[Collected data entries]
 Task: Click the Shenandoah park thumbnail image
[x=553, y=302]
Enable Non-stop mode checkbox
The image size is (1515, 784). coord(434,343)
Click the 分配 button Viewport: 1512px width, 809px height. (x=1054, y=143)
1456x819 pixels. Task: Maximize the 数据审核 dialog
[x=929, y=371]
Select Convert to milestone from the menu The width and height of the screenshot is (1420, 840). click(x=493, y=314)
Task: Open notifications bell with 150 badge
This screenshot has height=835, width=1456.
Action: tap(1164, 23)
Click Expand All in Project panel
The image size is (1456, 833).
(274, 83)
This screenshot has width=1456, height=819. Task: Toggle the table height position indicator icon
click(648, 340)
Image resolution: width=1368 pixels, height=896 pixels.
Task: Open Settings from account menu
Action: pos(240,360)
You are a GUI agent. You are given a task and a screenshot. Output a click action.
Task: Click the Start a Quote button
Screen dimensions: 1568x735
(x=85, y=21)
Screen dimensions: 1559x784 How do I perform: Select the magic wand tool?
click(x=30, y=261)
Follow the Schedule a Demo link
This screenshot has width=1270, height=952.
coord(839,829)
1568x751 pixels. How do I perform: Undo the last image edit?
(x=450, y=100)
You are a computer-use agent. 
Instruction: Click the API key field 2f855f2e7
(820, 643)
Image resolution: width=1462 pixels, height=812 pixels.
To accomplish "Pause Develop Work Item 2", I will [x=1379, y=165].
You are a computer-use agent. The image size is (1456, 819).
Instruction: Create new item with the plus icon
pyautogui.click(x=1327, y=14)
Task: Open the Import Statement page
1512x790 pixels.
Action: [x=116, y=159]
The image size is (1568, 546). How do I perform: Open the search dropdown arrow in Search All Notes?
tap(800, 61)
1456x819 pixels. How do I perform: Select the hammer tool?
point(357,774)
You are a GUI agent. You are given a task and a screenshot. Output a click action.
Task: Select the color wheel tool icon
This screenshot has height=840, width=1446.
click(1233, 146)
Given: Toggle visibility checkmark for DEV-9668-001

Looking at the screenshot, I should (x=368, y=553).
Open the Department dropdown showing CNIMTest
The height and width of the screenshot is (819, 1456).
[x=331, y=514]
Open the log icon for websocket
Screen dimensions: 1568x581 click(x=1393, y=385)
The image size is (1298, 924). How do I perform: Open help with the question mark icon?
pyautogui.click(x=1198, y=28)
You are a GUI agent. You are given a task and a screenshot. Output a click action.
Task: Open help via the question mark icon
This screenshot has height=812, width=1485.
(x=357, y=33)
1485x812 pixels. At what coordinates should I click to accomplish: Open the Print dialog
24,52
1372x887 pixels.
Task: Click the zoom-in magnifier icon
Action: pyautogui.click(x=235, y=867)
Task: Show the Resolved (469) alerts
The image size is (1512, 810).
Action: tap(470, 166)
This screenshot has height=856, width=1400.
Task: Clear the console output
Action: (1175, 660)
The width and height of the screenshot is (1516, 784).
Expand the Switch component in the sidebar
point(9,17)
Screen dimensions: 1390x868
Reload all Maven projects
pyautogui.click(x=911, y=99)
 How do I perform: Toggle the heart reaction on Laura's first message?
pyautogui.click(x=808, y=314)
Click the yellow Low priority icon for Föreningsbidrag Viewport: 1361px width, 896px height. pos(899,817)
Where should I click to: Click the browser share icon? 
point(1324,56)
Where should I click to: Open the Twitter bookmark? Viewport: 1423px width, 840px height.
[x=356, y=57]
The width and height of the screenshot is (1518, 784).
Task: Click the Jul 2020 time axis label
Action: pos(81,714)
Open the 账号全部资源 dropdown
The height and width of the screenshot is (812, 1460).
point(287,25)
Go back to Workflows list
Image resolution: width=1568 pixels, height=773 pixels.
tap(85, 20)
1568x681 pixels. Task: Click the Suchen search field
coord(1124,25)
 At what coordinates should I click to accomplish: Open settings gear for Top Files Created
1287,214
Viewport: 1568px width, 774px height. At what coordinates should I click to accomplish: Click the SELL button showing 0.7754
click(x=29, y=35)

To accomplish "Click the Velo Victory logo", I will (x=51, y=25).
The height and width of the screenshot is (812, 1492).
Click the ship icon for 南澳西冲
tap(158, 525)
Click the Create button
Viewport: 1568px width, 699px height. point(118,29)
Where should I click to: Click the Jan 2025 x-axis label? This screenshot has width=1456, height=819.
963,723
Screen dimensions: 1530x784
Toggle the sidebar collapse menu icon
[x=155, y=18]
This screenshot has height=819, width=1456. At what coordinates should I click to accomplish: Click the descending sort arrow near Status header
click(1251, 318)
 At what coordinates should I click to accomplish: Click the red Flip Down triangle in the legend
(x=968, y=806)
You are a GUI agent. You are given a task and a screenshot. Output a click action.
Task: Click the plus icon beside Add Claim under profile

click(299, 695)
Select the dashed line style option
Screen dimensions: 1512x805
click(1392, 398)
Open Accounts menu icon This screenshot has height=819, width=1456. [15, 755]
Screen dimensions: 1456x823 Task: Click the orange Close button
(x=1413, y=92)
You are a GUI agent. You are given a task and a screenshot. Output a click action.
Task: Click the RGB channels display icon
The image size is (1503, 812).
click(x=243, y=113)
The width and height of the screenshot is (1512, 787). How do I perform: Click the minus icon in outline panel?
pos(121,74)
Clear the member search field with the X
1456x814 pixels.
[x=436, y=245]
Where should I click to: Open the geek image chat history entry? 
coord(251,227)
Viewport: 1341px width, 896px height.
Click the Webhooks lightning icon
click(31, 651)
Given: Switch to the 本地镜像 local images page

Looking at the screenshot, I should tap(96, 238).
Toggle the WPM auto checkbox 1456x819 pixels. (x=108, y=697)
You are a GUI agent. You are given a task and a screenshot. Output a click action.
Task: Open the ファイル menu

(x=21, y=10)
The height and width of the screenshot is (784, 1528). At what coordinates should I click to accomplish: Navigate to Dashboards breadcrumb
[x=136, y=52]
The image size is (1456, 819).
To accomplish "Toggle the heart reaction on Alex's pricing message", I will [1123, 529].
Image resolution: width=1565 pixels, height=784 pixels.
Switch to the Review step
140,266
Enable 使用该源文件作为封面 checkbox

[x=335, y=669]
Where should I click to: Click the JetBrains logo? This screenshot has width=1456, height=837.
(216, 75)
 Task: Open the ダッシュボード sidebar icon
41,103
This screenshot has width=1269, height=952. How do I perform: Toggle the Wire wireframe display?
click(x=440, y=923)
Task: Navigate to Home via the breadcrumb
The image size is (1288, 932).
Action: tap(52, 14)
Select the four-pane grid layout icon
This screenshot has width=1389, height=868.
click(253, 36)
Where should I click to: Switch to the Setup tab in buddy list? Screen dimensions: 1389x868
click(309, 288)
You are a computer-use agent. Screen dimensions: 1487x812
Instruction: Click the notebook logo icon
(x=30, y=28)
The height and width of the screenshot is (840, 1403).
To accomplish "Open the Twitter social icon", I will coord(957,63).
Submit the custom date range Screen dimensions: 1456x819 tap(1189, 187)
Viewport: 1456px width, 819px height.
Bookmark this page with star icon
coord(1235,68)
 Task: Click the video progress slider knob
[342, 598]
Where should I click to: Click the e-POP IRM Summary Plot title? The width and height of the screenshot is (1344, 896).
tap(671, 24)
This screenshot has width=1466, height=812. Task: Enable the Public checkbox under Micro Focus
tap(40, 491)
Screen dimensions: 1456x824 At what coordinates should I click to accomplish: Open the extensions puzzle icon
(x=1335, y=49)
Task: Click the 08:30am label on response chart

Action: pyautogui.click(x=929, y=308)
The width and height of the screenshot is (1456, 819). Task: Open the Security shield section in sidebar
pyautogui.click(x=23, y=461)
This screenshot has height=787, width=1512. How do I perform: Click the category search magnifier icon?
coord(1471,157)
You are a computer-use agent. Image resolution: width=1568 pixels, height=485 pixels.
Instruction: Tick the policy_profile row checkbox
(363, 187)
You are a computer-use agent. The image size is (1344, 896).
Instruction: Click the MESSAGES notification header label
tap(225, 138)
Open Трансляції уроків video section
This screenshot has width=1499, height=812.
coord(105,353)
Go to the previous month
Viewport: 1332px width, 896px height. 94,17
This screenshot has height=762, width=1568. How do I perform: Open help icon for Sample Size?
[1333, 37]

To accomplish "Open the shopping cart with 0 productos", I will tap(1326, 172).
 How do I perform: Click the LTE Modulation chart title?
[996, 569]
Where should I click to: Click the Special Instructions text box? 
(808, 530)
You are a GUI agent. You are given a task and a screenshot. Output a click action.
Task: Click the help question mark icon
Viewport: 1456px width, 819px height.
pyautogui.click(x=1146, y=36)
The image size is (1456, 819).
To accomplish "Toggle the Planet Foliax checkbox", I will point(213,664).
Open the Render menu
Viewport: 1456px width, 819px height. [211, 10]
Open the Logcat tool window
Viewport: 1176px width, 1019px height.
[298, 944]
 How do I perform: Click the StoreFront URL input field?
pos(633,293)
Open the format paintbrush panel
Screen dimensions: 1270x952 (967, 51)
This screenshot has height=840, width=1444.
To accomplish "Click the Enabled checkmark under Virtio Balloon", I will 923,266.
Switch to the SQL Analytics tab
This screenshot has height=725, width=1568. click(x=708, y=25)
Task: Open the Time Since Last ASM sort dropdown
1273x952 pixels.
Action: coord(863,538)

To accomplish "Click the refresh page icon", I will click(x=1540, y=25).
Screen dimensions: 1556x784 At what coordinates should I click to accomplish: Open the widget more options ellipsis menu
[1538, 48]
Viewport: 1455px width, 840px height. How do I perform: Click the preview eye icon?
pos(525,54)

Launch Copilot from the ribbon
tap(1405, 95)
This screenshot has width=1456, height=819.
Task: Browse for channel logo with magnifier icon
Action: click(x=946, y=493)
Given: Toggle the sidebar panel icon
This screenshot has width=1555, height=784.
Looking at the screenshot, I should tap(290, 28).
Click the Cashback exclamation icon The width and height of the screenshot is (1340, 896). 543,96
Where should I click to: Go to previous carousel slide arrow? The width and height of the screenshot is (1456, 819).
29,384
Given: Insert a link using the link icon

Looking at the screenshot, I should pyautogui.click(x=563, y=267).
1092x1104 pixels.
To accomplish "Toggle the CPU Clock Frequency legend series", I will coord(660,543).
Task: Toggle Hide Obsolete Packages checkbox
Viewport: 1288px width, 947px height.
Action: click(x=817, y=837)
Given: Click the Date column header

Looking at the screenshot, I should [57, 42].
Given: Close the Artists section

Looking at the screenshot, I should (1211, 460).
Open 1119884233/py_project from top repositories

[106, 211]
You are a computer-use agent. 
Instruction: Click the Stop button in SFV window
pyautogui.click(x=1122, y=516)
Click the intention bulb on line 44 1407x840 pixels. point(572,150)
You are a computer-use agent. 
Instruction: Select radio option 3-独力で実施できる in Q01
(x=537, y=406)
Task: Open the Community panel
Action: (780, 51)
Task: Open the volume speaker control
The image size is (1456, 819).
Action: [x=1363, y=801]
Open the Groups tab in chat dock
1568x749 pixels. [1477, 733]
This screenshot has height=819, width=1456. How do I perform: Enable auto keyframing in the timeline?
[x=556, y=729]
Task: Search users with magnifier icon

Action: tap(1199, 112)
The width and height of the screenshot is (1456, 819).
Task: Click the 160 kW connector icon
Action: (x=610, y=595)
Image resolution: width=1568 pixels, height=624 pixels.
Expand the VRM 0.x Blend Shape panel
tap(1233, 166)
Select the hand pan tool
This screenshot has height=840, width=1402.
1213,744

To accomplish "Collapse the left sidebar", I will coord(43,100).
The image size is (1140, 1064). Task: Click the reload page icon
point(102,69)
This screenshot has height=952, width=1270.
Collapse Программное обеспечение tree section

#### HOW TO COMPLETE THIS TASK:
Return the span of lines in the data above that opens at the line with "Image resolution: width=1568 pixels, height=624" and closes at the line with "This screenshot has height=952, width=1270.", exactly, ends included, nothing else.

#### EXERCISE ANSWER:
Image resolution: width=1568 pixels, height=624 pixels.
Expand the VRM 0.x Blend Shape panel
tap(1233, 166)
Select the hand pan tool
This screenshot has height=840, width=1402.
1213,744

To accomplish "Collapse the left sidebar", I will coord(43,100).
The image size is (1140, 1064). Task: Click the reload page icon
point(102,69)
This screenshot has height=952, width=1270.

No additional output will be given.